A sostenere che saranno le nazioni più "deboli" le più colpite da una mancanza di decisioni al termine della conferenza sul clima è l'associazione Oxfam, una delle più importanti confederazioni nel mondo specializzata in aiuto umanitario e progetti di sviluppo, composta da 17 organizzazioni internazionali, con 3mila partner locali in 90 paesi. Secondo Oxfam, "l'adattamento necessario potrebbe costare circa 800 miliardi di dollari all'anno". Se il riscaldamento globale fosse contenuto a due gradi, invece, la spesa sarebbe di 520 miliardi all'anno, cioè 280 miliardi in meno.
Perdite economiche gigantesche. Ma non è solo questo. Anche le perdite economiche sarebbero gigantesche: fino a 1.700 miliardi all’anno fino al 2050, 600 miliardi in più rispetto allo scenario in cui il riscaldamento globale è limitato a due gradi. "Occorre ridurre ulteriormente le emissione di gas a effetto serra e aumentare i finanziamenti alle popolazioni vulnerabili, perché già oggi affrontano inondazioni, siccità e problemi nell’approvvigionamento di generi alimentari) se vogliamo consentire loro di sopravvivere", ha spiegato Winnie Byanyima, direttrice generale di Oxfam. Ma più che fondi a disposizione dei paesi più "deboli", quello che occorre è che i grandi della terra decidano politiche che vadano versio un raffreddamento della attività umana.
Il perché lo spiega, con il dettaglio dei numeri, sempre lo studio di Oxfam: anche se fosse mantenuto l'impegno preso sei anni fa alla Conferenza di Copenaghen, lo stanziamento di 100 miliardi di dollari all'anno fino al 2020 in favore dei Paesi poveri, sarebbe comunque insufficiente. Secondo le stime dell'associazione, nel 2013-14 il finanziamento pubblico per il clima è stato in media di 20 miliardi di dollari: di questi soltanto 3-5 miliardi sono stati devoluti all'adattamento ai mutamenti del clima. Frazionando la somma complessiva per gli 1,5 miliardi di piccoli produttori agricoli che è stato calcolato vivano nei Paesi in via di sviluppo, a ciascuno resterebbero appena 3 dollari all'anno per proteggersi da alluvioni, siccità e altri fenomeni climatici estremi.

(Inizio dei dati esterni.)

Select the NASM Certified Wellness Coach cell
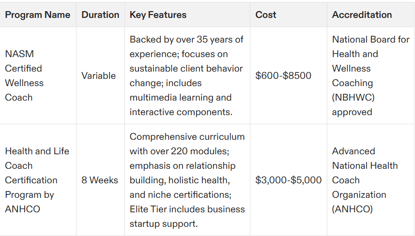 pyautogui.click(x=38, y=75)
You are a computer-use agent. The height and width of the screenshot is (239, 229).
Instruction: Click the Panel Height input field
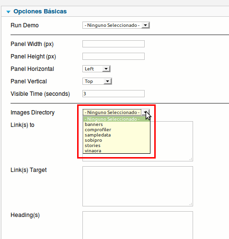tap(114, 56)
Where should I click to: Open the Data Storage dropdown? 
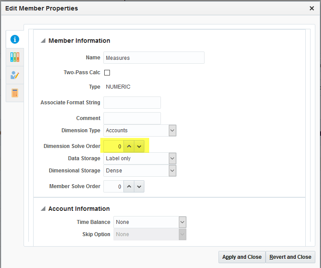[x=172, y=158]
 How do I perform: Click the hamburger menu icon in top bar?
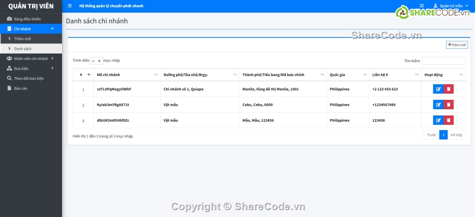coord(70,6)
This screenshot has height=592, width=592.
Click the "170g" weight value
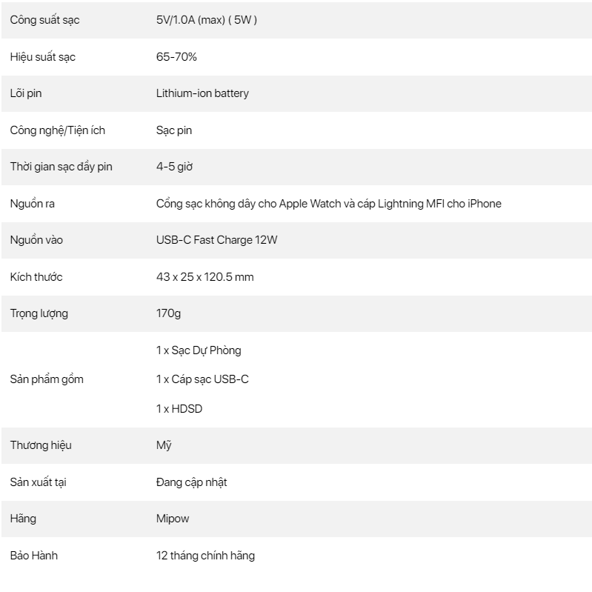[168, 313]
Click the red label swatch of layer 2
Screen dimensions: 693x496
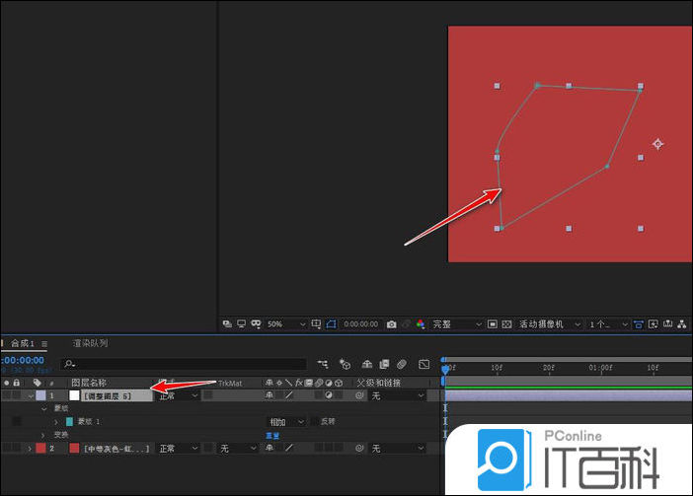pos(39,448)
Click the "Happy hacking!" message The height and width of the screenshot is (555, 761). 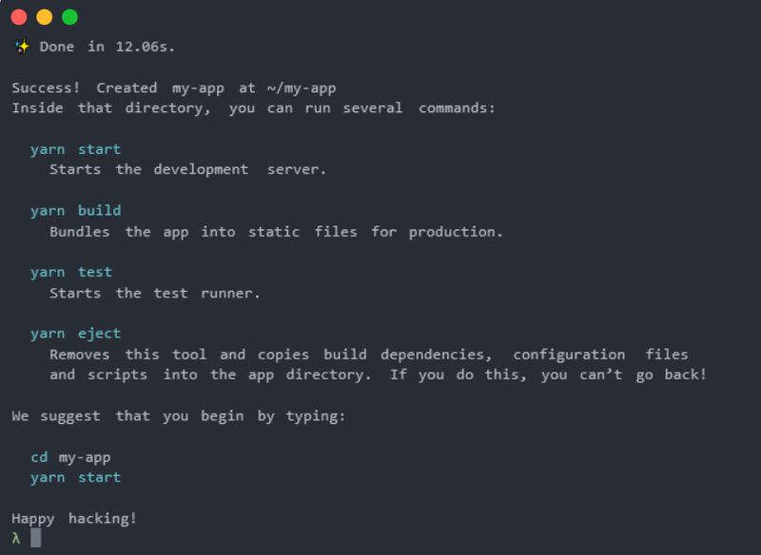coord(74,518)
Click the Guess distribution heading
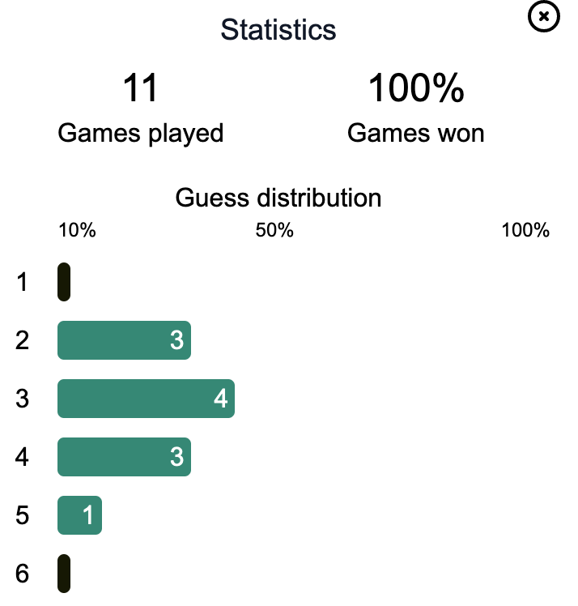This screenshot has width=578, height=606. [x=278, y=198]
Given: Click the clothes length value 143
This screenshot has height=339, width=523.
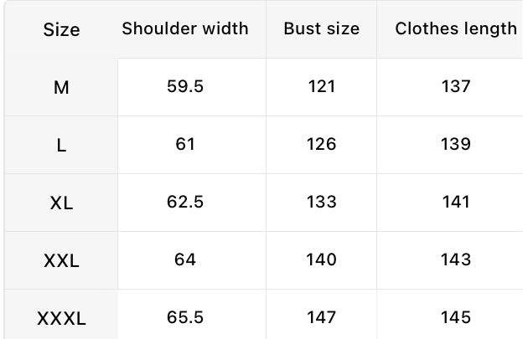Looking at the screenshot, I should pos(456,259).
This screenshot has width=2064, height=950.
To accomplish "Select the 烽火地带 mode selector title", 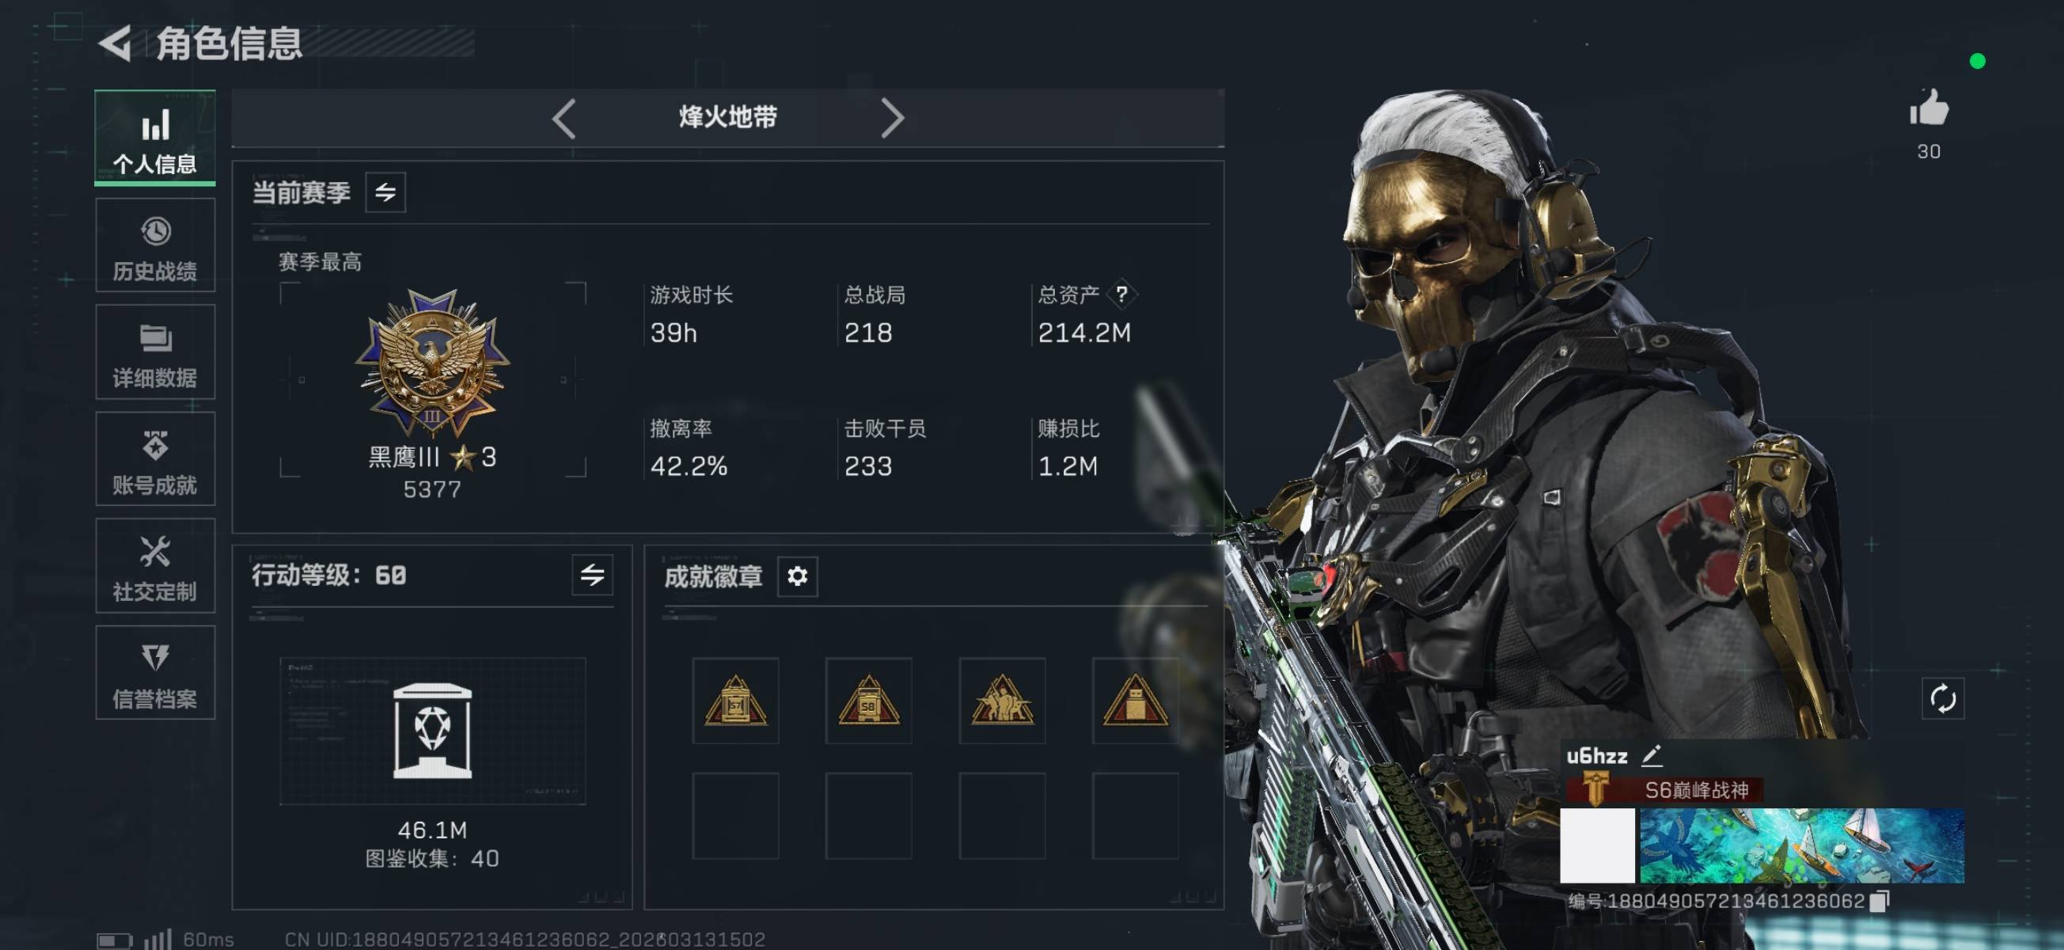I will (x=728, y=118).
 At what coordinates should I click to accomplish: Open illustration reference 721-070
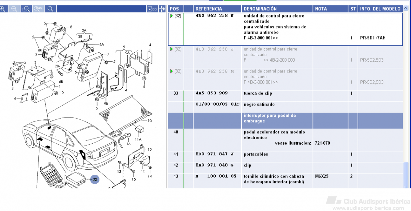322,143
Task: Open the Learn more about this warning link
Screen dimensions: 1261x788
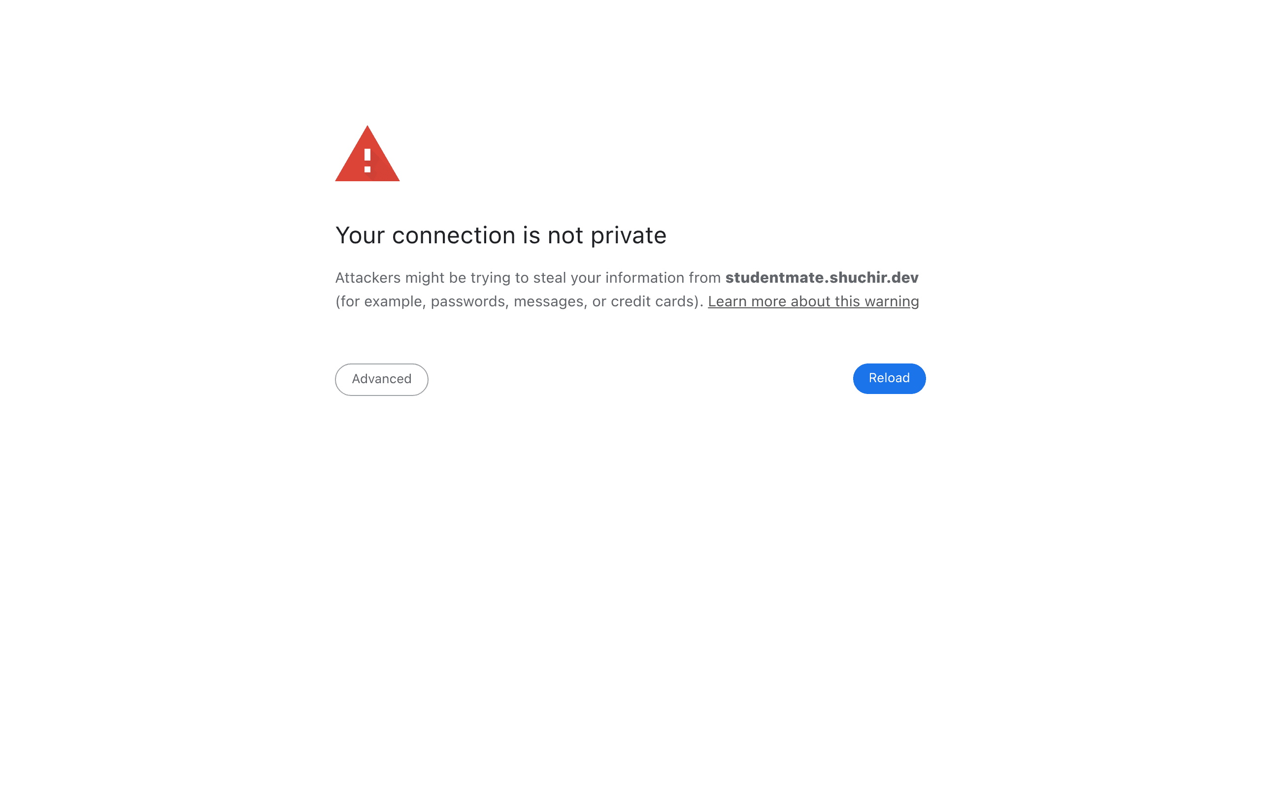Action: tap(813, 301)
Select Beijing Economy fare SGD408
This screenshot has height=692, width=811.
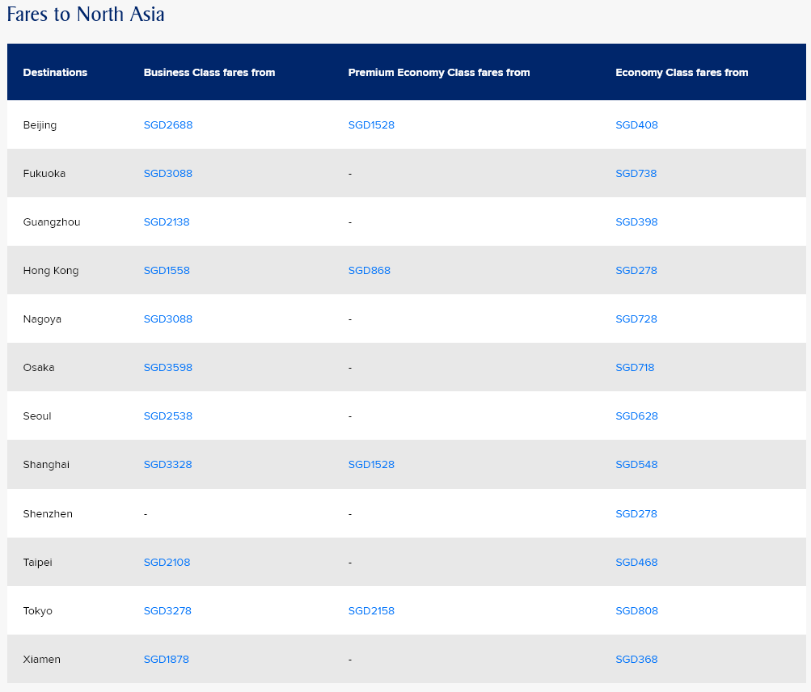(x=636, y=125)
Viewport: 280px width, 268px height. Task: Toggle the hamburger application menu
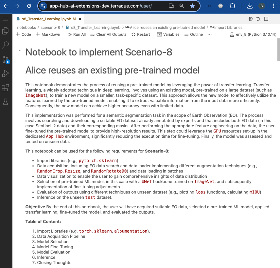pos(5,19)
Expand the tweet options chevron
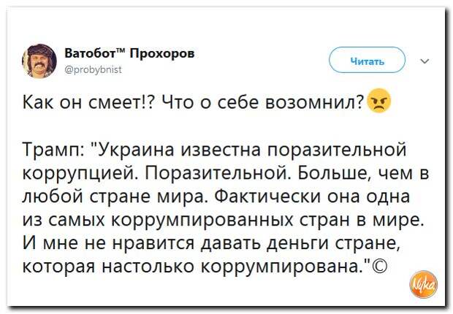The width and height of the screenshot is (453, 314). [425, 61]
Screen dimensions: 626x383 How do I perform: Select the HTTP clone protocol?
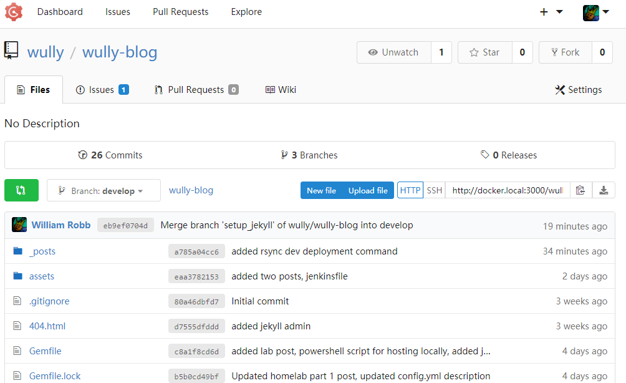tap(410, 190)
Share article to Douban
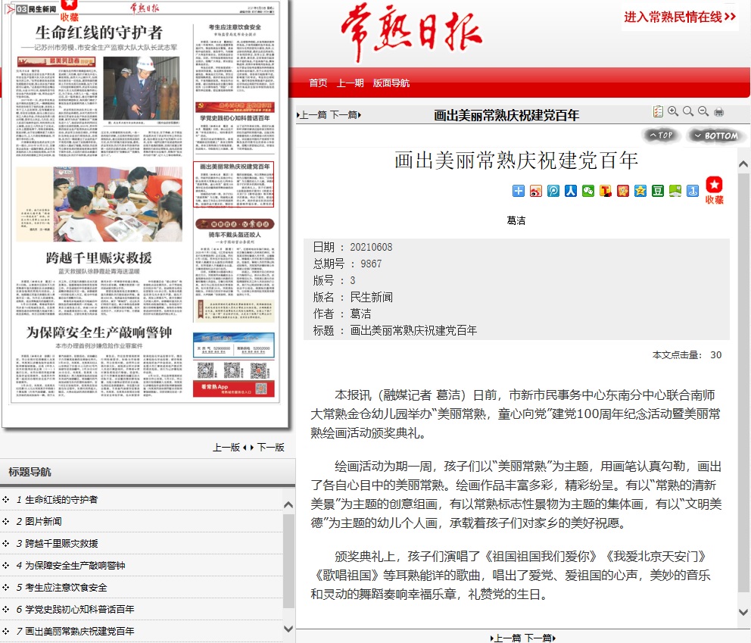 coord(657,191)
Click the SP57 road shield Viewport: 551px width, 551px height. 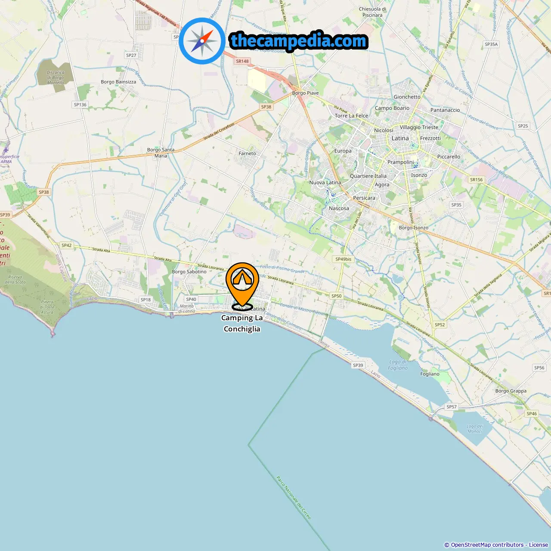pos(452,407)
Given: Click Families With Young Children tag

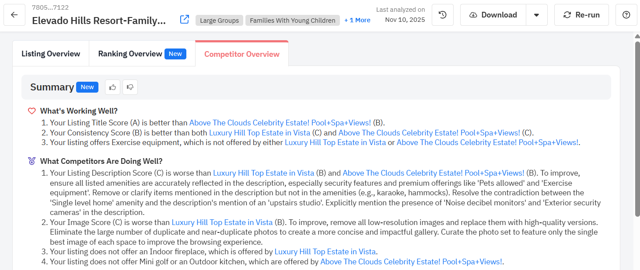Looking at the screenshot, I should 292,20.
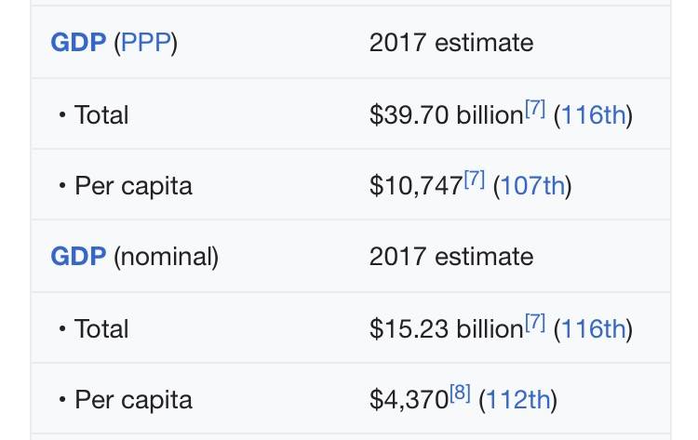
Task: Open the GDP link beside "(nominal)"
Action: (x=78, y=257)
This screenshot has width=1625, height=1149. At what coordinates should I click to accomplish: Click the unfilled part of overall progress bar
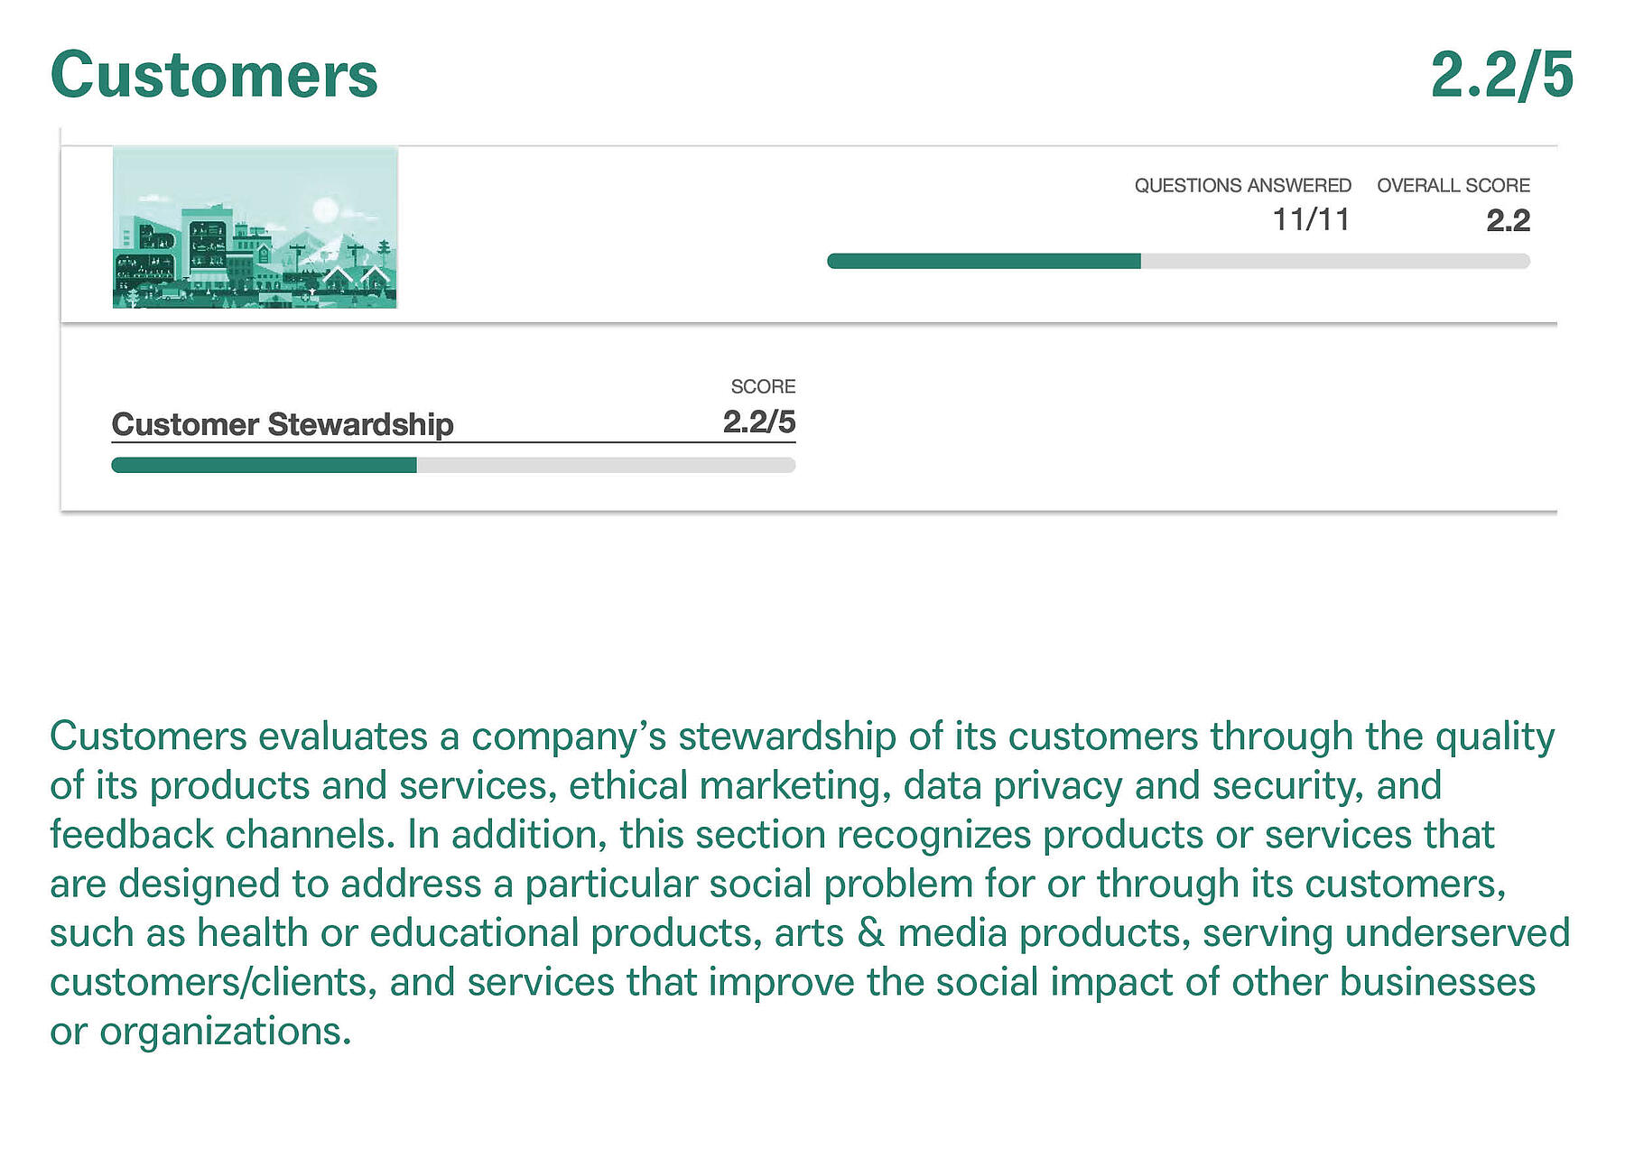(1335, 261)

Del resto, lo ha ricordato anche di recente in una sua conferenza a Milano (organizzata da Edison) l'economista e storico dei processi economici Paul Allan David, docente a Stanford, Oxford e Maastricht: "È urgente agire sul surriscaldamento globale perché l’assenza di cibo e la siccità causati dai cambiamenti climatici possono portare a migrazioni bibliche e a forti tensioni geopolitiche". Non a caso, Oxfam ha ricordato come negli ultimi 5 anni, più di 650 milioni di persone sono state colpite dai disastri legati al clima e 112.000 hanno perso la vita. Ogni anno da allora è stato infatti fra i dieci più costosi mai registrati per i danni a cose e persone.
Anche i ricchi investitori piangono. Da un estremo a un altro. Perché non sono solo i paesi più poveri a rimetterci. Anche i "ricchi" investitori che si rivolgono alla finanza per preservare i propri capitali rischiano di pagare seriamente "il costo dell'inazione". Lo ha così definito un documento redatto da una inchiesta del settimanale The Economist, presentato nel luglio scorso. Secondo la rivista, i gestori finanziari potrebbero aspettarsi perdite clamorose, comprese tra i 4,2 trilioni di dollari (pari a 379.000 miliardi di euro) ai 143 trilioni (130 trilioni di euro) entro la fine del secolo a causa del cambiamento climatico, equivalenti all'intero Pil del Giappone. È importante segnalare che questo non è un rischio di volatilità o temporaneo ma permanente, fatto di svalutazioni e minusvalenze.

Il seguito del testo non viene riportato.